◆ **THE TASK**
Locate every line in the listing below that contains the word "height", and copy each such line in full.

◆ **INPUT DATA**
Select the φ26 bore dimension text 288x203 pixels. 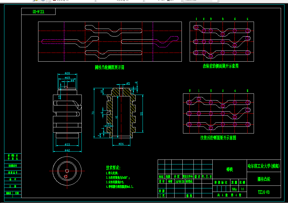point(121,144)
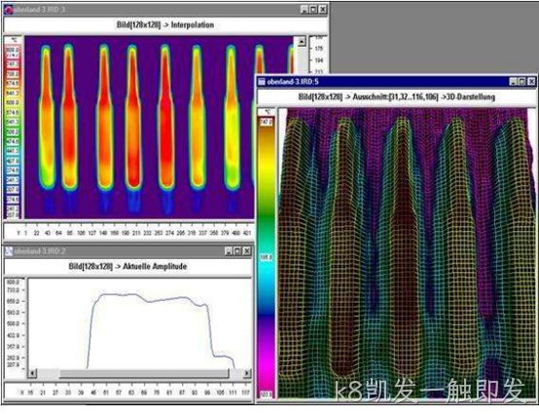Click the left arrow of amplitude chart scrollbar
The height and width of the screenshot is (414, 539).
coord(33,373)
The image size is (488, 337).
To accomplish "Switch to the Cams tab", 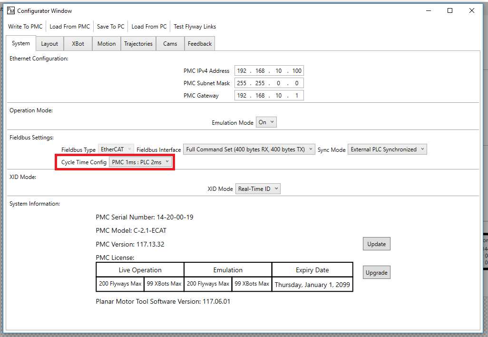I will (x=170, y=44).
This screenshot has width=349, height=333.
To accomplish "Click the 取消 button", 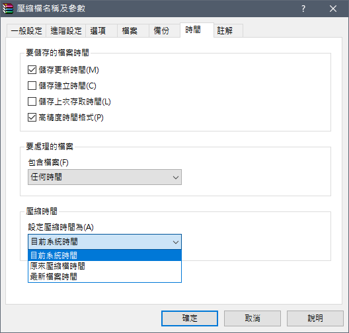I will (x=252, y=318).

◆ **OUTPUT**
The height and width of the screenshot is (414, 539).
This screenshot has width=349, height=333.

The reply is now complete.